"Hollande has failed to deliver security and this is not the first time we have seen vehicles used as weapons. If you look at the video you see a motorcyclist riding alongside [the truck] and people running after it, but what use is that?" Professor Glees asks.
"It was obvious that the lorry was up to no good. It was able to travel for over two kilometers and not be disturbed. This is why terrorism is a threat and it is of utmost importance that a government provides security. And if they do not, they are not competent."
"If you're blown up on a national holiday then that is the fault of the government," Glees told Sputnik. "There should be more joined up intelligence activity and better intelligence led security."
Professor Glees also directs the university's center for security and intelligence studies and specializes in security and intelligence issues and believes "more surveillance and more monitoring" will not stop these attacks.
"People like the killer in Nice do have criminal records — he was known to the police. It is an established fact that many terrorists are people who have some criminal record, so anyone from North Africa with a criminal record should be checked out," Glees told Sputnik.
"There also needs to be a discussion about how the millions of people in France, such as Arabic African migrants can be better integrated into French society and democracy."
"It's all very well going on about 'liberty' in France but it doesn't apply to Arabic Africans, who are prone to Islamist brainwashing, which has undoubtedly taken place."
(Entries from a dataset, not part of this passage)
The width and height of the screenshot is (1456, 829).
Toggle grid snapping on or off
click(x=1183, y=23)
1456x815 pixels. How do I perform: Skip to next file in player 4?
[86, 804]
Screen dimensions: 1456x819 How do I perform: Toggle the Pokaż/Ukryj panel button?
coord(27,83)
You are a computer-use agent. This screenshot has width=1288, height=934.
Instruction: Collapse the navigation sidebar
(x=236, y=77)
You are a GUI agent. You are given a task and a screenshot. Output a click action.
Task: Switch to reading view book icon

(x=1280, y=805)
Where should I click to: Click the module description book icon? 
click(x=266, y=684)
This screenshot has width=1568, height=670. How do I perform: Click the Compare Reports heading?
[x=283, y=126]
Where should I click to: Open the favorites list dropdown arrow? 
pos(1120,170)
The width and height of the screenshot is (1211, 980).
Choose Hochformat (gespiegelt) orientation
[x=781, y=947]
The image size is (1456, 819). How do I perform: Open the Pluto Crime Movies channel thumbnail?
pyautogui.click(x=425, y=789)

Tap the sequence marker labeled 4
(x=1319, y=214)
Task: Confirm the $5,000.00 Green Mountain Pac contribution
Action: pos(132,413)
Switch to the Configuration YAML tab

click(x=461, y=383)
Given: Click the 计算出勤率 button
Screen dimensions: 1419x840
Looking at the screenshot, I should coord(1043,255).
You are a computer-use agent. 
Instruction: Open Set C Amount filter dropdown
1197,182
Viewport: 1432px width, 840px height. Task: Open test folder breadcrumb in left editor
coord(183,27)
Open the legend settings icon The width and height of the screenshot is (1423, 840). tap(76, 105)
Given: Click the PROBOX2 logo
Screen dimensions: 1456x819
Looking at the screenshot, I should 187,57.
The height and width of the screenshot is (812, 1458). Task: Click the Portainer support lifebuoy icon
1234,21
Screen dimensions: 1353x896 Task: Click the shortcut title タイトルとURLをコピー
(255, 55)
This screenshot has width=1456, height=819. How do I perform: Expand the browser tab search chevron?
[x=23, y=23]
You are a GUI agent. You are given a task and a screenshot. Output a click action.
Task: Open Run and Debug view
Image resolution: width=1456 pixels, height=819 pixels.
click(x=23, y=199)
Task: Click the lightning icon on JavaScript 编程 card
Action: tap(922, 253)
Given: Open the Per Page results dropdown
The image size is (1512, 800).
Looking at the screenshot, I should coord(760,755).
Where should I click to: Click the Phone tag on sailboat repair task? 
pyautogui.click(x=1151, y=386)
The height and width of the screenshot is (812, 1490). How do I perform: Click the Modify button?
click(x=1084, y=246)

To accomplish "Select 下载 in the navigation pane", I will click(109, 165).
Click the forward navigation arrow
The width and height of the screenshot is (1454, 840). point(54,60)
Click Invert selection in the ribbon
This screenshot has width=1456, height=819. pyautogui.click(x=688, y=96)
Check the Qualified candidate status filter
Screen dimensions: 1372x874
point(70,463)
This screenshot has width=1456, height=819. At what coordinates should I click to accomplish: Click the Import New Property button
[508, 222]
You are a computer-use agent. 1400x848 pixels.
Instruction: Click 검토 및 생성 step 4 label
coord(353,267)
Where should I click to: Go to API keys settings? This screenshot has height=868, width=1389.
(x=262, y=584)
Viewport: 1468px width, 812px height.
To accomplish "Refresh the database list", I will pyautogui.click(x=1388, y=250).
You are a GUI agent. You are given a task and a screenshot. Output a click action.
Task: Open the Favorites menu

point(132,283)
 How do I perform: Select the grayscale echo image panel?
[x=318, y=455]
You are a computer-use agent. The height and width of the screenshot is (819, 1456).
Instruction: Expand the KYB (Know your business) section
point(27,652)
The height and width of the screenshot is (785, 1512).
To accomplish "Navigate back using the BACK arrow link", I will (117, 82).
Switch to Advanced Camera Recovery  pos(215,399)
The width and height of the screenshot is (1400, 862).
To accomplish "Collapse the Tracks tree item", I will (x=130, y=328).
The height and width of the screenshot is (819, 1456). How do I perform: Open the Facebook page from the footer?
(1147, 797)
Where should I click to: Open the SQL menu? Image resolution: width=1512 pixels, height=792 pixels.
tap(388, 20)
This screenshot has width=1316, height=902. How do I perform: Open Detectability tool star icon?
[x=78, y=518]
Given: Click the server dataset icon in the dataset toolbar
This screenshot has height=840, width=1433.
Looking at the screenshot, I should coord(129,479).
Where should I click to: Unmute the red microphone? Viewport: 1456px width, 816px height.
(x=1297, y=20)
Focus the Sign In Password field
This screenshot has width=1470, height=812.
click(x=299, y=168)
The state of emergency imposed in France following the terrorist attack on 13 November 2015 was due to finish at the end of July 2016, however after the attack in Nice, President Francois Hollande has extended it again for another three months. But as Professor Glees points out, "it didn't stop the attack in Nice."
"Without security, you cannot have democracy and French people don't really understand that or accept it."
"What they have accepted is a state of emergency and Hollande has said the present state of emergency will be extended by three months. But it didn't stop the attack in Nice. You cannot keep a country under siege in this way, it doesn't work."
French authorities have confirmed that the truck was driven by a 31 year old French-Tunisian man called Mohamed Lahouaiej Bouhlel, a convicted criminal who was well known to police.
It's still not known if he was acting alone or was part of a wider group or network.